This soil in Naziba, Seguku, holds more than bones. It holds my grandfather, Jaajja Petero Kidza Wakula’enume, who walked from Kifuuta, Kyotera, Buddu, in 1922 with nothing but faith and a dream. It holds my father, Joseph Bbemba Wakula’enume, born on that land, and 10 of his brothers and sisters who never left it. It holds the prayers, the tears, and the stories of 80 years of our family.
Out of the seven families of my grandparents’ sons, only ours has kept the line with honor. The rest have scattered, and some have chosen shame over sense. Not you, and the family of our late uncle Senkandwa, who are fighting me left and right because they are beneficiaries of edible-rat hunting, a business that stopped them from seeing beyond walls of classes. Their daughter enjoys her P4D of secondary primary certificate in Journalism, while the whole place is plastered with pit latrines, half-flayed pork, and njaga-bangi kiosks.
But then there is the other one—the vampire Senga—who spent 50 years rotting in London’s drainage, crawled back in the late ’80s with a brain emptied of sense, and now dares to speak against dignity.
I grew up in Jinja, a city clean and ordered, and I know what happens when a place grows beyond its old skin. Naziba is now 6 km from Kampala’s CBD. Towers rise where we once played. Investments breathe down on the very graves where we lay our dead.
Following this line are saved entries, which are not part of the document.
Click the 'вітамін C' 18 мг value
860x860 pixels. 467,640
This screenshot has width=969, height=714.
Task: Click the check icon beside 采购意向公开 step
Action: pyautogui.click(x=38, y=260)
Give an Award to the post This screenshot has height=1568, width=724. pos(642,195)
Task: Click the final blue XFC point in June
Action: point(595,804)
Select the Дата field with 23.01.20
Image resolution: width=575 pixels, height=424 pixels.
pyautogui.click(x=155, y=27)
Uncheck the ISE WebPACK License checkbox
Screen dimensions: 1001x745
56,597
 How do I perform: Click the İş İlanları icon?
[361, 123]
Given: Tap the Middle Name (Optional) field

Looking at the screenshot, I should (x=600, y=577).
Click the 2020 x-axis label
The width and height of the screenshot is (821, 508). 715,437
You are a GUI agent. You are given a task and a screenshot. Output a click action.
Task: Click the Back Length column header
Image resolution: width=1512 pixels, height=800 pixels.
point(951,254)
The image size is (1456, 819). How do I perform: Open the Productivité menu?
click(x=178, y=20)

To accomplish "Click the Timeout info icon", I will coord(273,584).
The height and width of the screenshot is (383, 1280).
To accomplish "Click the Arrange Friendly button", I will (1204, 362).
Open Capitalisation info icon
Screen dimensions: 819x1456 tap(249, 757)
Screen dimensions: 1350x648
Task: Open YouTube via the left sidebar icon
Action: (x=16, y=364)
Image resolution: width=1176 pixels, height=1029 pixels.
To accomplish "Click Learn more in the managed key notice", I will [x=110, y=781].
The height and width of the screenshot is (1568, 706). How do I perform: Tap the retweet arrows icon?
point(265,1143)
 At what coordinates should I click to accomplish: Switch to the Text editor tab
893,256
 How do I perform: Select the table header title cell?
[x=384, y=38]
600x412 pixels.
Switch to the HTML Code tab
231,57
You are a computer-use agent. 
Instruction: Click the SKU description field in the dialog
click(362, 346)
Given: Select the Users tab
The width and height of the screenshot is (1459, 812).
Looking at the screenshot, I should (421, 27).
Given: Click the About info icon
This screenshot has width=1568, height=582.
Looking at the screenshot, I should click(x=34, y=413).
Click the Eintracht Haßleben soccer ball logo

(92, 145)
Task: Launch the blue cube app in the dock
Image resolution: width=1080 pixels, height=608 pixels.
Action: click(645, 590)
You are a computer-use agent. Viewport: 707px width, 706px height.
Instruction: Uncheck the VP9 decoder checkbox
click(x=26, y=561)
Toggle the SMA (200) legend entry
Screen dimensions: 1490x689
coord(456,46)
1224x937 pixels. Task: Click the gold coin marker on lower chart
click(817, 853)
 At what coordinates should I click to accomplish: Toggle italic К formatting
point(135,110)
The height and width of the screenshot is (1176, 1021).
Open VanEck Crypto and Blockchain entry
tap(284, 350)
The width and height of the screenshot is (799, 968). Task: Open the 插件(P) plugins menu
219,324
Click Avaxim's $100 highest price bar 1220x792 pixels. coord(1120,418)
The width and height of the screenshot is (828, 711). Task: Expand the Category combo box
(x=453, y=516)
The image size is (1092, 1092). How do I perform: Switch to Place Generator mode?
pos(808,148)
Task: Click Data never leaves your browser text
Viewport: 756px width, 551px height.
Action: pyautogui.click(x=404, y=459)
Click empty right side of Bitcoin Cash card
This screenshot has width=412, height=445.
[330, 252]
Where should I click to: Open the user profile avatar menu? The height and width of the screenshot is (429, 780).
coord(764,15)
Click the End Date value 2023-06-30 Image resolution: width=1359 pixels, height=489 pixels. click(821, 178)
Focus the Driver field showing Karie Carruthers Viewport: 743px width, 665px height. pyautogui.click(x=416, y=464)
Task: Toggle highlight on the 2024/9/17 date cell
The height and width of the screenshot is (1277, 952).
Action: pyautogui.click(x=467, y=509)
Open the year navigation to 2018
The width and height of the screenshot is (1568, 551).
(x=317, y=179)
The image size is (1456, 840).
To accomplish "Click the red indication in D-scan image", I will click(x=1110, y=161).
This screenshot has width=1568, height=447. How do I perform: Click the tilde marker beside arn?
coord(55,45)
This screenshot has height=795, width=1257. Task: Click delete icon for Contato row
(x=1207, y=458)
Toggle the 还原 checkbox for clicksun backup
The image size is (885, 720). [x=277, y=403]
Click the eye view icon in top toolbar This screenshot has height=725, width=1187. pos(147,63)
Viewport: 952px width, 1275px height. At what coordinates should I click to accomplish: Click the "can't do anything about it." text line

And here is the truth that breaks my heart: if we do not move them now, my children and my children’s children will one day watch strangers push our ancestors’ bones aside for concrete. Development does not pause for memory. Time does not wait for sentiment.
We have 200 hectares waiting for us in Kifuuta, Kyotera, Buddu. Land that speaks our language. Land where our people can rest with honor, under open skies, not trapped between walls and bulldozers. That is dignity. That is respect.
But some of you hold on, not for love, but because you are still chasing mice and edible rats in the cemetery. You call it tradition. I call it fear of letting go. You would rather see our ancestors dishonored tomorrow than give up what feeds you today. And you let a brain-rotted returnee, with 50 years of gutter life, dictate the future of men who built this name.
I have walked through Zambia, Rwanda, Zimbabwe, Mozambique, Namibia, South Africa, Malawi, and Eswatini. None of them bury in private plots inside growing cities. They honor the dead by giving them space, not by trapping them in the path of progress.
So I say this with love for our dead and fury for our future:
Step aside. Stop threatening, stop sending goons who cannot read, and stop letting vampires with lame brain cells speak for our lineage. I am not fighting you. I am fighting for my grandfather’s name, for my father’s rest, and for my children’s right to remember without shame.
Uganda needs a policy that protects both our living cities and our dead with dignity. Kampala cannot keep choosing chaos over order.
Move our family to Kifuuta while we can still carry them with our hands, with our tears, and with our prayers. Do it now, while there is still time to say goodbye properly.
Because if you don’t, history will remember you as the ones who chose rats over roots, drainage over dignity, and buried progress with the people you claimed to love.